Remember that old adage for retailers, “The customer is always right?” Well, for novelists seeking the perfect title, that should be “The audience is always right.”

Tip #4: Remember Your Audience! Novelists do a great job, on the whole, of keeping their audience in mind as they write. But sometimes when trying to come up with a catchy title or cover image, they go a bit far afield of that audience. The result is that readers who would love the story won’t even pick it up. And those who do pick it up may not find what they expected inside. So as you work on your title, remember who your reader is. For example:

  •  Age range. If your book would appeal mostly to Christian women in their 40s and up, then don’t use a trendy title that will appeal to the twenty-somethings. And watch out for technology phrases. Unless your certain your core audience is familiar with both the meaning and use of something technologial, steer clear. For example, using RAM, bits, bytes, and bauds as words in your title may work for a younger audience, or one that’s technologically savvy, but for older readers? Odds are good you’d lose ’em. (Or have them writing you letters scolding you for misspelling bites.)
  • Region. If your book is set in a particular region, are there phrases or even familiar sayings you can adapt to a title? Or, as we discussed in the character tip, are there landmarks that will position your story in a readers’ mind? In the Northwest, using words such as Cascade, Siskiyou, Sun Valley, and Snohomish create an immediate image in our minds. For example, the publishing house I work for, B&H Publishing Group, is based in Nashville. Can you guess the phrase that I hear ALL the time…and now say on a regular basis?
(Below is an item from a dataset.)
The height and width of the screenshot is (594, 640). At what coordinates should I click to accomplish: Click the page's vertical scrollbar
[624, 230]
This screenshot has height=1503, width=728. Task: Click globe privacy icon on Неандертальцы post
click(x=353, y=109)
Yup: Bless yer heart!
  • Education levels. This has nothing to do with your readers’ intelligence, but more with the fact that what appeals to those who’ve gone through advanced levels of education often is different than what appeals to those who finished their formal education in high school. And studies have shown that reading tastes of those with different educational backgrounds often differ as well.
  • Married and family status. Are your readers married? Single? Do they have kids or not? Are you readers of an age where their children are toddlers, teens, college-bound, etc? All of these factors come into play with what appeals. For example, I’ve been married almost 30 years, but my hubby and I never had children. So while I’m drawn to titles focusing on love or relationships, I’m not inclined to pick up a book that, by its title, is aimed at either someone single or someone with children. Unless, of course, the children are in jeopardy! Then that moves it from relationship into suspense, and I love that!
  • Gender. Yes, it does make a difference! Not that women aren’t drawn to guy titles, or vice versa, but you do need to remember your core consumer and how the title will both sound and feel to them.
  •  Tastes in music. Song titles can be great book titles, or great springboards to a title. And every generation has universally known titles. Think about it: Leader of the Pack, Close to You, Great Balls of Fire, Hotel California, Billion Dollar Babies, If God Was One of Us, and so on. Also, consider hymns. There’s a wealth of beautiful imagery in hymn titles. (note: you can’t copyright a title, so no worries about copyright infringement. But to be aware of Trademarks. Trademarks cannot be used.)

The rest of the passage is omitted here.